Only one stretch of the records below is wanted: the lines from the one holding "Click the Keyword column header" through the one holding "Open Ajouter du contenu". Return it exactly, both ends included.

━━━━

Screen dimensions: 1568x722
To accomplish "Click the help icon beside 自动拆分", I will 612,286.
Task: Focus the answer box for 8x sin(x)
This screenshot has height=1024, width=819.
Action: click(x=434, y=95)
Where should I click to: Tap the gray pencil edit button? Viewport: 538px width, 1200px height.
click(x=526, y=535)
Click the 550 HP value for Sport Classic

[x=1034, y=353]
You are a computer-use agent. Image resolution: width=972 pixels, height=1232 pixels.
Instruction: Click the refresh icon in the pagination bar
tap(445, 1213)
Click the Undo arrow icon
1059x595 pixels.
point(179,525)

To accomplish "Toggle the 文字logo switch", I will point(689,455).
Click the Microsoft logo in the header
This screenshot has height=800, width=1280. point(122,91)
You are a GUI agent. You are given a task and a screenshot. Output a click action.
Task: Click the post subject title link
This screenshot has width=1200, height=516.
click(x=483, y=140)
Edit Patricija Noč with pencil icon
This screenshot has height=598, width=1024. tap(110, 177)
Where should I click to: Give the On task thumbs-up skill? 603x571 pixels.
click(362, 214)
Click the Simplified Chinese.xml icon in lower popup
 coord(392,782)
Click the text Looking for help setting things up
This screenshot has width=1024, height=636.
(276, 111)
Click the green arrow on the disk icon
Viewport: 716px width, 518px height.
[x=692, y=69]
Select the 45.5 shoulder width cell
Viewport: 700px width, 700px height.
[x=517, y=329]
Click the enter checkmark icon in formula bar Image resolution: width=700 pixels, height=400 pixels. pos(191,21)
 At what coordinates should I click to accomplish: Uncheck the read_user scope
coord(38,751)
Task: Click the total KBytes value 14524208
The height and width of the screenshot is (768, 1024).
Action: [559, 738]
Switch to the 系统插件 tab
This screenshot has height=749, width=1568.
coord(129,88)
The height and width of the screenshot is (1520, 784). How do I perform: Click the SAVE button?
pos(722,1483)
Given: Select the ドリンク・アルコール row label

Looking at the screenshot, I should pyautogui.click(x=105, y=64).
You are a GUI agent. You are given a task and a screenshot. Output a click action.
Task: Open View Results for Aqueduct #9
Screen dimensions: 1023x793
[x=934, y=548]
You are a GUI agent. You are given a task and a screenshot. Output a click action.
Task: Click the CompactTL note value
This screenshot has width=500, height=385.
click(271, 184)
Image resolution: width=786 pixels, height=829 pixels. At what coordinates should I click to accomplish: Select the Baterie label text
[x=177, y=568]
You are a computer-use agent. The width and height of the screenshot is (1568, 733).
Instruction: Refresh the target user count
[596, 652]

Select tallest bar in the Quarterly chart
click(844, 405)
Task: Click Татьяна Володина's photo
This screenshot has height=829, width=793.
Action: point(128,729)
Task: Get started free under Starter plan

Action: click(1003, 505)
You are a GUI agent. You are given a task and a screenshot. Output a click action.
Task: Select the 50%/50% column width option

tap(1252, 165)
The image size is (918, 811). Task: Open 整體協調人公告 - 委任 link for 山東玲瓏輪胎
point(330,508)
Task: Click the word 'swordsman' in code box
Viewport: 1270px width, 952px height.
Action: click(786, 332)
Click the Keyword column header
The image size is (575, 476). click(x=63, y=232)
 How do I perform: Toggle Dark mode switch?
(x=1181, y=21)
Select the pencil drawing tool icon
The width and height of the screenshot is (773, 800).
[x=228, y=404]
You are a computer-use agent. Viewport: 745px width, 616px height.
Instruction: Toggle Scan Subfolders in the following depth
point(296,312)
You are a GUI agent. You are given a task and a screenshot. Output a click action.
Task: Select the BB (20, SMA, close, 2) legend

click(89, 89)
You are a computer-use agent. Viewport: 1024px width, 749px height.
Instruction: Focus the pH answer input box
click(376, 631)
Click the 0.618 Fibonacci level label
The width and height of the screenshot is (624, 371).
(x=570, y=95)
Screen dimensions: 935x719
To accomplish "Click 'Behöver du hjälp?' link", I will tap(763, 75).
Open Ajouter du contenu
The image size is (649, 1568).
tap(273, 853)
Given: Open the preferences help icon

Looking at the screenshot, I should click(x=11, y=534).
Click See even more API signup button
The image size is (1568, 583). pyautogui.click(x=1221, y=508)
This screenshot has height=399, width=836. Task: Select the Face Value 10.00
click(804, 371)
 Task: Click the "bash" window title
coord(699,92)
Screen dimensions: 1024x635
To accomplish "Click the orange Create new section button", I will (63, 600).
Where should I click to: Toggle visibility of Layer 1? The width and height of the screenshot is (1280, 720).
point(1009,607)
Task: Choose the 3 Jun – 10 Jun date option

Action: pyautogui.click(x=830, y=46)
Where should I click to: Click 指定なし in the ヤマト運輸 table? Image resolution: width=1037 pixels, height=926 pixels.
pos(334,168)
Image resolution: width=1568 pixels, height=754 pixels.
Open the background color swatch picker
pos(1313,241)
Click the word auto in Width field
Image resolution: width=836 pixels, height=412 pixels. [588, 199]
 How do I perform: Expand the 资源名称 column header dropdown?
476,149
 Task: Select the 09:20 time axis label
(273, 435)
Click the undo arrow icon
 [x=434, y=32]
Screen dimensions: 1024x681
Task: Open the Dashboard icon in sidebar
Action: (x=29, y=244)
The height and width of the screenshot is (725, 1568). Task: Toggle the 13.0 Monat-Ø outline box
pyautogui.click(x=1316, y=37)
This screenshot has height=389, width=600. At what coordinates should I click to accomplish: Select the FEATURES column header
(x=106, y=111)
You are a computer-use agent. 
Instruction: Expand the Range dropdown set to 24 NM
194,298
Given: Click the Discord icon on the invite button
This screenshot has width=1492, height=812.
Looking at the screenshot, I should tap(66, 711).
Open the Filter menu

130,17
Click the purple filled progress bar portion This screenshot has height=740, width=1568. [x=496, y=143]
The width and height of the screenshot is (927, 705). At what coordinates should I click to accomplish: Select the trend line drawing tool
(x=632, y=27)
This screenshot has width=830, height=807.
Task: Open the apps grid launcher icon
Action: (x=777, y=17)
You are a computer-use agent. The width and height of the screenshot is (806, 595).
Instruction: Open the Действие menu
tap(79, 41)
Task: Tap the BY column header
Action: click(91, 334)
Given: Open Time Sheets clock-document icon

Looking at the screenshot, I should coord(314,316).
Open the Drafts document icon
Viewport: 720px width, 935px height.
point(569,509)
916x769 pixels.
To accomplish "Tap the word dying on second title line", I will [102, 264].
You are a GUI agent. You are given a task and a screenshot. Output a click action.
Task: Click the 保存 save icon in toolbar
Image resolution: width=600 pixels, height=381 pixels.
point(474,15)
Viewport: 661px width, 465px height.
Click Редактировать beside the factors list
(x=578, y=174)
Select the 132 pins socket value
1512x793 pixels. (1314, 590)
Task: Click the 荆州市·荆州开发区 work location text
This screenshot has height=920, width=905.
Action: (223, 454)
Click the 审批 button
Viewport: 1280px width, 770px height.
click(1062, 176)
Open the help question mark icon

━━━━

REPLY TO THE EXERCISE -
Click the Keyword column header
The image size is (575, 476). click(x=63, y=232)
 How do I perform: Toggle Dark mode switch?
(x=1181, y=21)
Select the pencil drawing tool icon
The width and height of the screenshot is (773, 800).
[x=228, y=404]
You are a computer-use agent. Viewport: 745px width, 616px height.
Instruction: Toggle Scan Subfolders in the following depth
point(296,312)
You are a GUI agent. You are given a task and a screenshot. Output a click action.
Task: Select the BB (20, SMA, close, 2) legend

click(89, 89)
You are a computer-use agent. Viewport: 1024px width, 749px height.
Instruction: Focus the pH answer input box
click(376, 631)
Click the 0.618 Fibonacci level label
The width and height of the screenshot is (624, 371).
(x=570, y=95)
Screen dimensions: 935x719
To accomplish "Click 'Behöver du hjälp?' link", I will tap(763, 75).
Open Ajouter du contenu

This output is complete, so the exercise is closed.